Why is \(\left[\mathrm{Co}\left(\mathrm{NH}_{3}\right)_{6}\right]^{3+}\) diamagnetic while \(\left[\mathrm{CoF}_{6}\right]^{3-}\) is paramagnetic?

In order to determine the oxidation state of the cobalt (Co) ion, we need to analyze both complexes individually. In \(\left[\mathrm{Co}\left(\mathrm{NH}_{3}\right)_{6}\right]^{3+}\), let the oxidation state of Co be x, and since ammonia (NH3) is a neutral ligand, we have: x + 0 = +3. Therefore, the oxidation state of Co in this complex is +3. In \(\left[\mathrm{CoF}_{6}\right]^{3-}\), let the oxidation state of Co be y. We know that the oxidation state of each fluoride (F) ion is -1. So we have: y - 6(-1) = -3. Therefore, the oxidation state of Co in this complex is also +3.
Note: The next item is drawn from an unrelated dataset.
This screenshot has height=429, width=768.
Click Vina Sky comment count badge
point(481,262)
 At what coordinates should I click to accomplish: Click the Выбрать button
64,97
Since both complexes have Co in the +3 oxidation state, we need to determine the number of d-electrons in each complex. Cobalt (Co) has an atomic number of 27, which means its ground-state electronic configuration is \([Ar]4s^2\ 3d^7\). In a +3 oxidation state, Co loses 3 electrons, resulting in 6 d-electrons left in d-orbitals. Now we know that both complexes have a Co(III) ion with 6 d-electrons.

To analyze the energy level splitting in both complexes, we need to determine the coordination geometry around the central Co(III) ion. The ligands in both complexes are octahedral (6 ligands surrounding the metal ion), which results in the d-orbitals splitting into two sets: three lower-energy orbitals (\(t_{2g}\)) and two higher-energy orbitals (\(e_g\)).
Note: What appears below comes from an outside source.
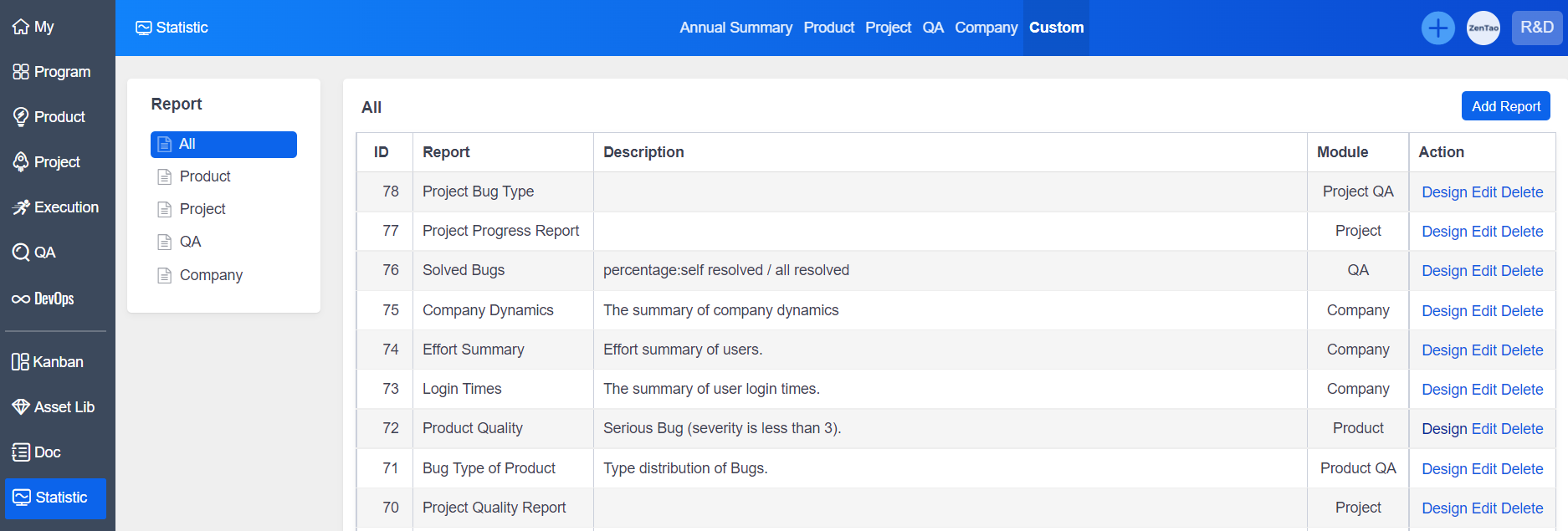This screenshot has height=531, width=1568.
Task: Delete the Login Times report
Action: click(x=1522, y=390)

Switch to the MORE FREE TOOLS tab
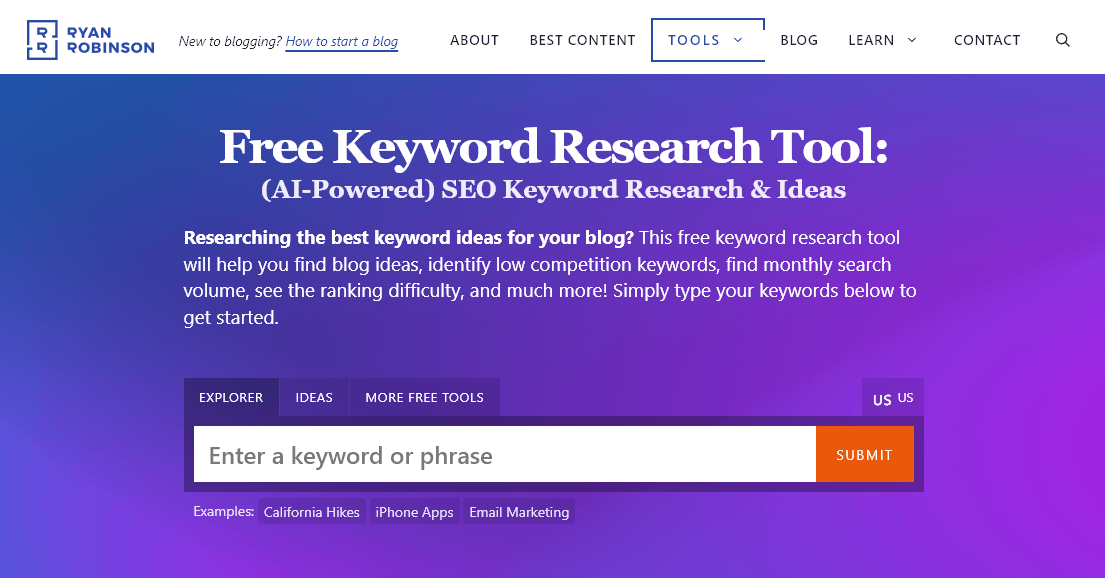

Ammonia (NH3) is a strong field ligand, which results in a large crystal field splitting where the energy difference between the \(t_{2g}\) and \(e_g\) levels is significant. This means that the 6 d-electrons in \(\left[\mathrm{Co}\left(\mathrm{NH}_{3}\right)_{6}\right]^{3+}\) will fill the lower energy orbitals before occupying any of the higher energy orbitals, which results in the \(t_{2g}^6 e_g^0\) electronic configuration. Fluoride (F-) is a weak field ligand, which results in a small crystal field splitting where the energy difference between the \(t_{2g}\) and \(e_g\) levels is not significant enough to prevent electrons from occupying the higher energy orbitals. As a result, the 6 d-electrons in \(\left[\mathrm{CoF}_{6}\right]^{3-}\) will fill the orbitals according to Hund's rule, resulting in the \(t_{2g}^4 e_g^2\) electronic configuration.

Based on the electronic configurations obtained in Step 4, \(\left[\mathrm{Co}\left(\mathrm{NH}_{3}\right)_{6}\right]^{3+}\) has the configuration \(t_{2g}^6 e_g^0\), which means that all of its electrons are paired, and thus it is diamagnetic. On the other hand, \(\left[\mathrm{CoF}_{6}\right]^{3-}\) has the configuration \(t_{2g}^4 e_g^2\), which means that there are 2 unpaired electrons. Therefore, this complex is paramagnetic. In conclusion, \(\left[\mathrm{Co}\left(\mathrm{NH}_{3}\right)_{6}\right]^{3+}\) is diamagnetic because all of its d-electrons are paired, while \(\left[\mathrm{CoF}_{6}\right]^{3-}\) is paramagnetic due to the presence of 2 unpaired d-electrons.